- Extrait du texte
—————

On peut l’appeler revenu d’existence, revenu de base, revenu de citoyenneté, revenu social garanti ou bien encore dividende universel. Ce nouveau type de revenu qui n’est pas lié au travail, ou à une prestation sociale, libérerait la dépendance salariale et donnerait une nouvelle liberté, celle de choisir sa propre vie. Un tabou qui est difficile à lever lorsque l’on sait que le travail appréhendée de façon contrainte, vue comme une souffrance, est intimement lié à la culture judéo-chrétienne et nous renvoie à la célèbre maxime de Saint-Paul « gagner sa vie à la sueur de son front  ». Pour Frédéric Bosqué, coordinateur du Sol Violette, la monnaie solidaire complémentaire toulousaine et co-fondateur de l’antenne tarn-et-garonnaise de l’Association pour l’instauration d’un revenu d’existence (AIRE), il s’agit «  d’un outil d’émancipation. Il faut sortir du schéma traditionnel de celui qui travaille, qui apporte à la société par sa production et qui peut subvenir à ses besoins par son sens du devoir, du dévouement, assujetti à une tâche  ».

—————

- Données fournies
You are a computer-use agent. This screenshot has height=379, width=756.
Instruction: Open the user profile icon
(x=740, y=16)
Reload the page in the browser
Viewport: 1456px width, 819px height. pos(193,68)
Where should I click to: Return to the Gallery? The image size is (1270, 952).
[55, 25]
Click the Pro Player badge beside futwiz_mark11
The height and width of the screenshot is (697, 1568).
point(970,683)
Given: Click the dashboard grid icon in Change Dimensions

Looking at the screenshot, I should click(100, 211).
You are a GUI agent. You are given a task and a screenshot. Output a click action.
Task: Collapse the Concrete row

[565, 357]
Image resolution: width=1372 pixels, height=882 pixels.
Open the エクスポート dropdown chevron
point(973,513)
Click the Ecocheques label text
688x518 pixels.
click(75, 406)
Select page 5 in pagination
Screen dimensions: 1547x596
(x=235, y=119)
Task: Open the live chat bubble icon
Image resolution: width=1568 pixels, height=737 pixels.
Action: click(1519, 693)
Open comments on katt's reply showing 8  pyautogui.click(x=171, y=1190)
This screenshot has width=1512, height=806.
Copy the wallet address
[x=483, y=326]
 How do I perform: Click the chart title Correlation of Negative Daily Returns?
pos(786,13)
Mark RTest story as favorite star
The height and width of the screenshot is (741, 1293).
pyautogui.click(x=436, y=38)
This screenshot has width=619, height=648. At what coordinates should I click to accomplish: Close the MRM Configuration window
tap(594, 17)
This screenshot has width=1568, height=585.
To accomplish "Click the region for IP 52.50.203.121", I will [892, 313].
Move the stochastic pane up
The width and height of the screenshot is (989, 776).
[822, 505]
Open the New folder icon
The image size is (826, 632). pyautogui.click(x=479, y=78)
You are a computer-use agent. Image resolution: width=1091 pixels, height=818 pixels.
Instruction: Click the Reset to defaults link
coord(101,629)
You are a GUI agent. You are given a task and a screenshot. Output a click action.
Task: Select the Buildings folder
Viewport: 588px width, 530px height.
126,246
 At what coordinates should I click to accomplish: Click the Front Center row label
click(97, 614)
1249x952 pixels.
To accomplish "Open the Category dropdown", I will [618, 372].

—————

D'après l'extrait sur le revenu d'existence, de quelle monnaie Frédéric Bosqué est-il le coordinateur ?

Il coordonne le Sol Violette, la monnaie solidaire complémentaire toulousaine.